Mission to Please is a studio album by the Isley Brothers. It was released on May 14, 1996, on Island Records and group's own label, T-Neck Records. The last Isley Brothers album to feature youngest brother Marvin Isley, who left the group in 1997 because of complications from diabetes and died in June 2010, it was a return to commercial glory for the group in the years following their platinum-certified album Between the Sheets (1983).
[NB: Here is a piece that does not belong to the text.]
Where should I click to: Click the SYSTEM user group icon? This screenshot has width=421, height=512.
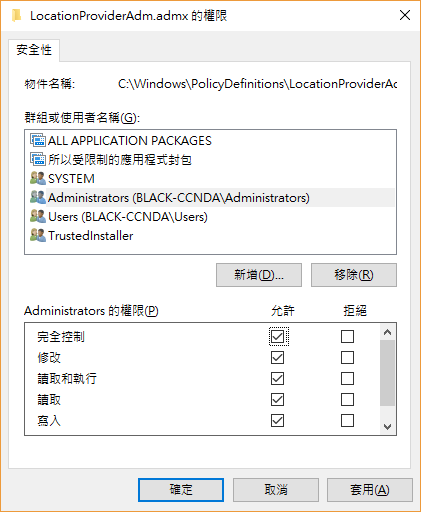[x=38, y=178]
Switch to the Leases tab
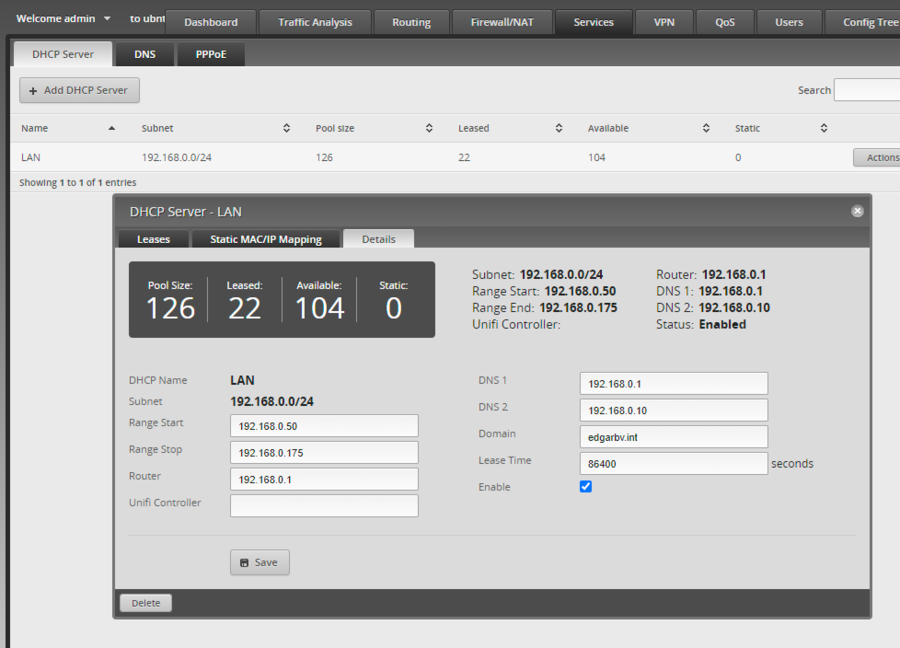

The album went platinum based on the strength of the charted singles "Let's Lay Together," a new duet with R. Kelly after the success of "Down Low (Nobody Has to Know)" (1995); the Babyface-composed ballad "Tears"; "Floatin' on Your Love," with Angela Winbush (Ronald Isley and she were married from 1993 to 2002); and the mid-'90s quiet-storm radio staple "Mission to Please You."

==Critical reception==

AllMusic editor Stephen Thomas Erlewine called the album "their strongest efforts of the latter part of their career" and found that Mission to Please had the Isley Brothers "capitalize on the smooth love ballads epitomized by crooners like Babyface, Keith Sweat, and R. Kelly [...] The majority of the songs on the album are first-rate '90s contemporary R&B, and those that aren't quite as strong make for pleasing filler. As a result, Mission to Please is a testament to the talents of not only the Isley Brothers, but also their far-reaching influence."

Professional ratings
Review scores
| Source | Rating |
| AllMusic | Star |
| Muzik | Star |

==Commercial performance==
Mission to Please debuted and peaked at number 31 US Billboard 200 in the week of June 1, 1996. It marked the Isley Brothers' highest-charting project since their 1983 album Between the Sheets. The album was certified Gold by the Recording Industry Association of America (RIAA) on July 16, 1996, and reached Platinum status on January 23, 1997. Billboard ranked Mission to Please 13th on its 1996 Top R&B/Hip-Hop Albums year-end chart.

==Track listing==

Notes
- ^{} denotes co-producer

Mission to Please track listing
| No. | Title | Writer(s) | Producer(s) | Length |
|---|---|---|---|---|
| 1. | "Floatin' On Your Love" (with Angela Winbush) | Reggie Griffin; Ronald Isley; Winbush; | R. Isley; Winbush; Griffin^{[a]}; | 4:09 |
| 2. | "Whenever You're Ready" | Griffin; R. Isley; Winbush; | R. Isley; Winbush; Griffin^{[a]}; | 4:50 |
| 3. | "Let's Lay Together" | R. Kelly | Kelly | 4:32 |
| 4. | "Tears" | Babyface | R. Isley; Winbush; | 4:45 |
| 5. | "Can I Have a Kiss (For Old Time's Sake)?" | Kelly; Winbush; | Kelly | 4:46 |
| 6. | "Mission to Please You" | Kelly; R. Isley; Winbush; | Kelly; R. Isley; Winbush; | 4:27 |
| 7. | "Holding Back the Years" | Mick Hucknall; Neil Moss; | R. Isley; Winbush; | 5:30 |
| 8. | "Make Your Body Sing" | Griffin; R. Isley; Winbush; | R. Isley; Winbush; Griffin^{[a]}; | 4:06 |
| 9. | "Let's Get Intimate" | Ernie Isley; R. Isley; Winbush; | R. Isley; Winbush; | 5:57 |
| 10. | "Slow Is the Way" | Emanuel Officer; Keith Sweat; | Sweat | 4:55 |
| Total length: |  |  |  | 45:57 |

==Charts==

===Weekly charts===

Weekly chart performance for Mission to Please
| Chart (1996) | Peak position |
|---|---|
| US Billboard 200 | 31 |
| US Top R&B/Hip-Hop Albums (Billboard) | 2 |

===Year-end charts===

1996 year-end chart performance for Mission to Please
| Chart (1996) | Position |
|---|---|
| US Billboard 200 | 112 |
| US Top R&B/Hip-Hop Albums (Billboard) | 13 |

1997 year-end chart performance for Mission to Please
| Chart (1997) | Position |
|---|---|
| US Top R&B/Hip-Hop Albums (Billboard) | 60 |

==Certifications==

Certifications for Mission to Please
| Region | Certification | Certified units/sales |
| United States (RIAA) | Platinum | 1,000,000^{^} |
^{^} Shipments figures based on certification alone.